The two concepts differ because a trustworthy translator is the one that generates the correct translation of the perturbation, rather than neglecting it and generating the original translation. In other words, if a translator is robust yet it ignores the syntactic and semantic changes to the input and generates the original program’s translation, it is not trustworthy because it cannot generate the correct translation to a different program.

A key aspect of MBTA is that it considers all compiling perturbations as valid alternative programs rather than “noise” or incorrect inputs. Hence, a mutant is not an adversarial attack, but rather another program. Therefore, our approach measures trustworthiness because MTS measures precisely how many perturbations (valid but similar programs) are correctly translated and not how many perturbations are ignored.

7 Conclusion

In this paper, we propose MBTA, a mutation-based technique to evaluate the trustworthiness of translators. MBTA uses the concepts of mutants from Mutation Analysis, but it does it differently. Instead of comparing the outputs of a given mutant with the outputs of the original program, in MBTA we compare the mutant outputs with its translation outputs. When such outputs mismatch, then a translation bug is revealed. We also propose the MTS measure, which quantifies the level of trustworthiness of a given translator.

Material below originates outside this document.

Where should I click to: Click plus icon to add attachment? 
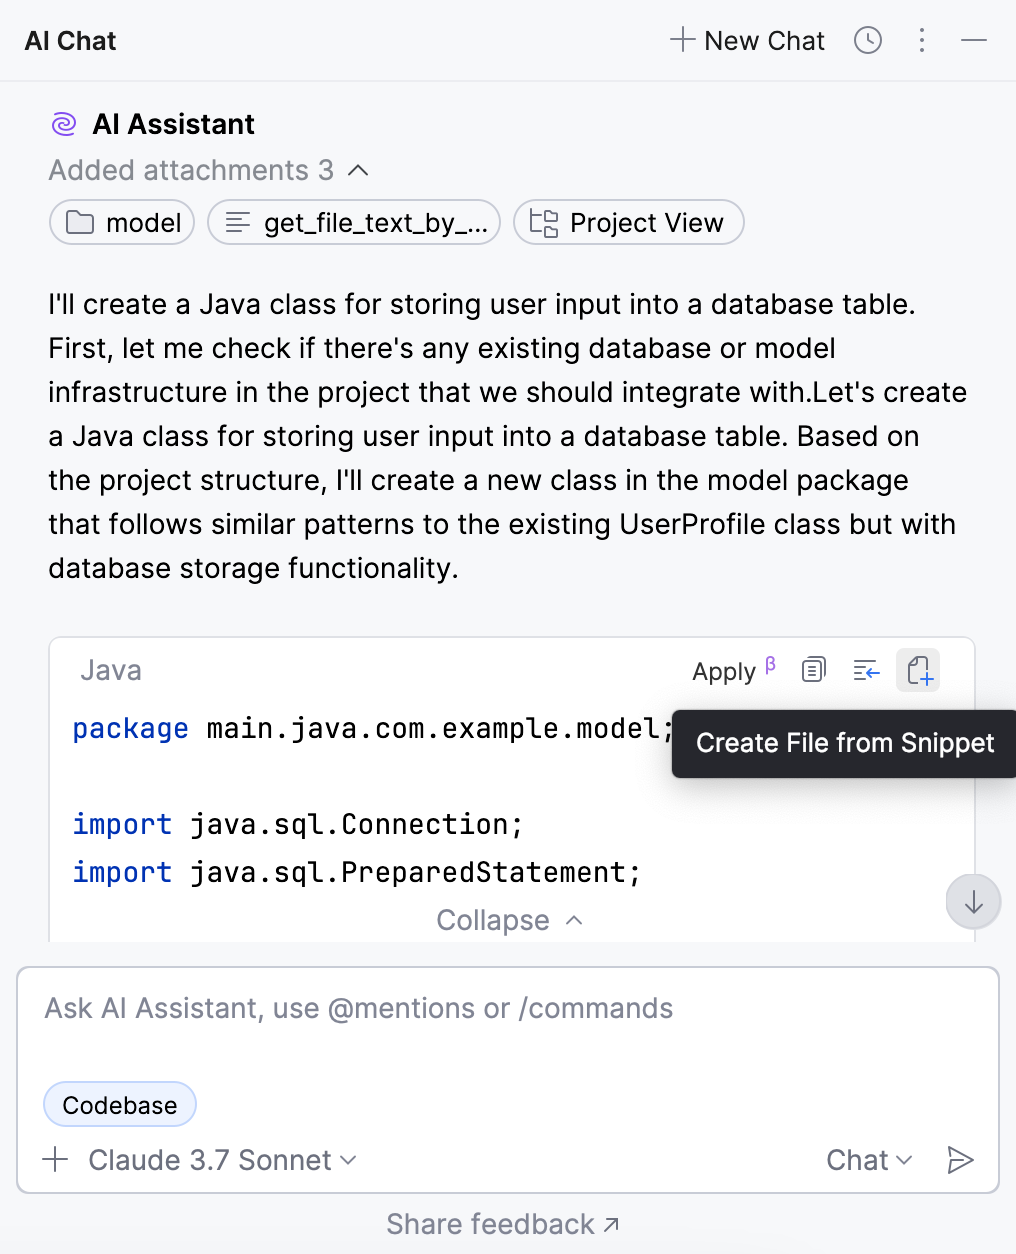pos(56,1160)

We perform a case study evaluation of MTS using TransCoder, a well-known and recent translator in the literature, and j2python, an open-source commercial translator, over a total of 612 programs and 75,082 mutants. Our results show that these translators fail to translate more than two-thirds of all mutants. Moreover, by analysing the mutants killed, we were able to reveal bugs that could not be captured using measures based solely on the original programs and their translations, such as the CA measure. Finally, we discovered that some types of mutations are more likely to produce incorrect translations, unveiling possible weaknesses in the translators. As shown in our examples, MTS is able to reveal bugs even when the original program and its translation produce the same outputs (i.e., the CA score is perfect). In such cases, MTS can either reveal a translation bug in an unseen program (mutant) or a missed bug in the original translation due to a weak test suite.

For future work, we intend to compare additional translators for different programming languages in order to evaluate whether MTS can be helpful in different scenarios. We also intend to perform experiments with other datasets and mutation tools. Another possibility is to use the mutation results to aid the fault localisation tasks in the context of source-to-source translation. By comparing the mutant translation code to the original translation code, we can pinpoint cases where the original translation passes the test suite but the mutant translation is killed, hence potentially revealing faulty lines of code by analysing the diff between them.